The insurers each have a privacy policy that their employees are bound to comply with. There are individual supplemental privacy processes in place for each area of the company in disability claims, health claims, underwriting, finance, and IT. They all have differing needs to see information and use it for their jobs. There is restricted access to help prevent unauthorized access to information they don't need across the company.

The employees who are adjudicating claims for those thousand group insurance employees are bound by this business code of conduct. They have regular training and their team leads are monitored. Their quality assurance involves continued inspecting or auditing of their compliance with privacy as well.

Mr. Chair, I'll answer the question this way. In terms of the importance of the issue and dealing with small and medium enterprises in Canada, particularly companies—as Mr. Vincent's question points out and I mentioned earlier—as small as five employees, they have lots of challenges.

Regarding the funding of training for companies across the country, I would say not. Through the Office of the Privacy Commissioner, what we have is an opportunity to think about doing a better job. We agree with her that together we can do a better job of getting useful information into the hands of small companies, and there are lots of ways we can do that.

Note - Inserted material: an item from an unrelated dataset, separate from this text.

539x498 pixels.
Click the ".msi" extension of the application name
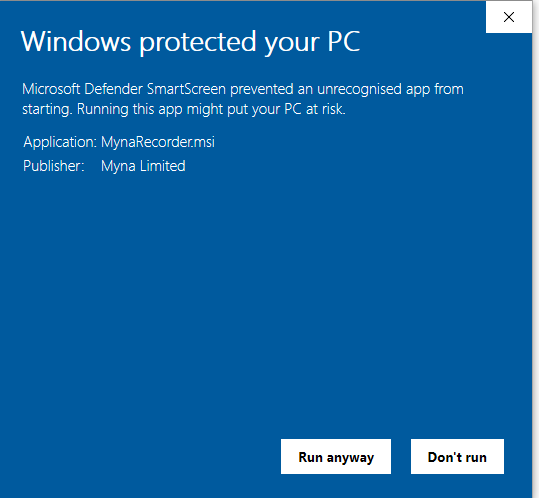point(204,142)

Technology, for us.... Remembering that these companies are all over the country, not just in the big cities.... From our standpoint, we're only three years into a very difficult area with these enterprises that's not unique in terms of the only thing they're thinking about, as I said earlier.

So I wouldn't go so far as to say let's think about a major federal program to start sending people out into companies. I don't know whether you were going that far, but I would say that using the office of the commissioner to think about more outreach for SMEs would be constructive.

Maybe it's just the use of the term “training” here in terms of how we would go about what we do. We have, I think, tools at our disposal, and one of them, as I mentioned earlier, is technology. Our members use our website quite a bit.

We were just talking about this the other day. We were talking about making sure that we continue on so many different files, because the federal government--where I spend my time--touches on all of our members in so many different ways. We're always thinking about the right way to convey important information to our members who are trying to cope with the day-to-day reality of running their business. And what we talk to them about is part of the overhead of running that business. So how do you get useful information into their hands? It's really a question of telling them that we have an office here, nationally, that we can work with, and we're not only happy to do it, we think it's the right vehicle. They should continue to work there and use our technology, including our website, to communicate directly. And, quite frankly, they should use our network, because we have this chamber network that makes us a bit unique in terms of being able to communicate at the grassroots level.

The banks are maybe in a slightly different position. Perhaps that's why they focused on fraud--because they're looking at people getting access to bank account information and then using that information.

Right. But again, that was a story about access to credit card information largely, that people's credit card information was exposed. So maybe that's the focus on fraud.

I would say that, for the purposes of a lot of businesses, that may be too narrow a definition. Part of the problem with having a mandatory breach notification is determining in which circumstances that notification has to occur. And one of the great strengths of the existing privacy framework in the legislation is its flexibility. I think that flexibility needs to be brought to bear in cases of material breaches of information. So first of all, I think the breach has to be material, in some way.